Nato come “SalvaItalia”, subito rimbrottato perché fosse anche “CresciItalia”, è stato investito dall’alto e dall’Altissimo, in verità in modo posticcio, di una funzione dirompente e salvifica.
A corto di novità effettive, ha dovuto riconoscere quasi subito la condivisione del solco tracciato con la sua vittima complice, pur godendo, nei salotti buoni, degli onori e del rispetto a quest’ultimo negati.
Ha iniziato Monti riconoscendo, quindi, il dovuto a Berlusconi, ha proseguito Passera soffiando dai cassetti i progetti di investimento già pronti per la campagna elettorale del PDL, ha ribadito Giarda mettendo a frutto “ i tagli varati nei passati tre anni”.
Un miracolo dal sapore ecumenico, indotto da una complicità forzata, resa possibile dalla comunanza della Musa Ispiratrice; una musa dotata di argomenti ma anche, all’occorrenza sempre più frequente, degli impulsi da elettrochoc.
In tempi di scelte rischiose, lontani dalle rendite di posizione da bipolarismo, occorre un gruppo dirigente che sappia dare una prospettiva al paese poggiando e valorizzando quelle figure in grado di costruire la forza necessaria e di dare un senso ai sacrifici e ai rivolgimenti richiesti, con proprio “granum salis”, piuttosto che diligente esecutore di letterine e prescrizioni d’oltralpe.

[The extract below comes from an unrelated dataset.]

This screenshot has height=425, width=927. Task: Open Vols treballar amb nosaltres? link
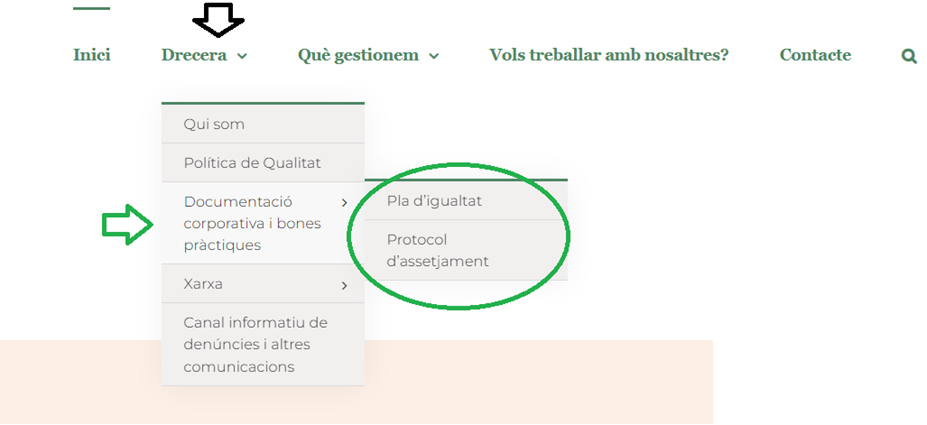609,55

In mancanza si manterranno in auge quelle continue concertazioni tese a ripartire la torta produttiva, di status e soprattutto distributiva sempre più esigua tra lobby organizzate sempre più conflittuali tra loro, ma accomunate dalla disponibilità a sacrificare a “interessi superiori” i beni essenziali e strategici del paese.
Perderanno, quasi certamente, la solennità e il fasto istituzionale della concertazione degli anni ’90, ne manterranno la furbizia degli approcci sottotraccia, organizzati nel gioco truccato dei prossimi schieramenti politici.
Su questo Monti ha ancora tanto da insegnare dall’alto della sua esperienza europea, in particolare quella dei Comitati insediati a Bruxelles.
In un paese così portato alla commedia, più che il surrealismo tragico dell’orchestra sul Titanic che affonda, le goldoniane “baruffe chiozzotte” se non addirittura “i polli di Renzo” di manzoniana memoria.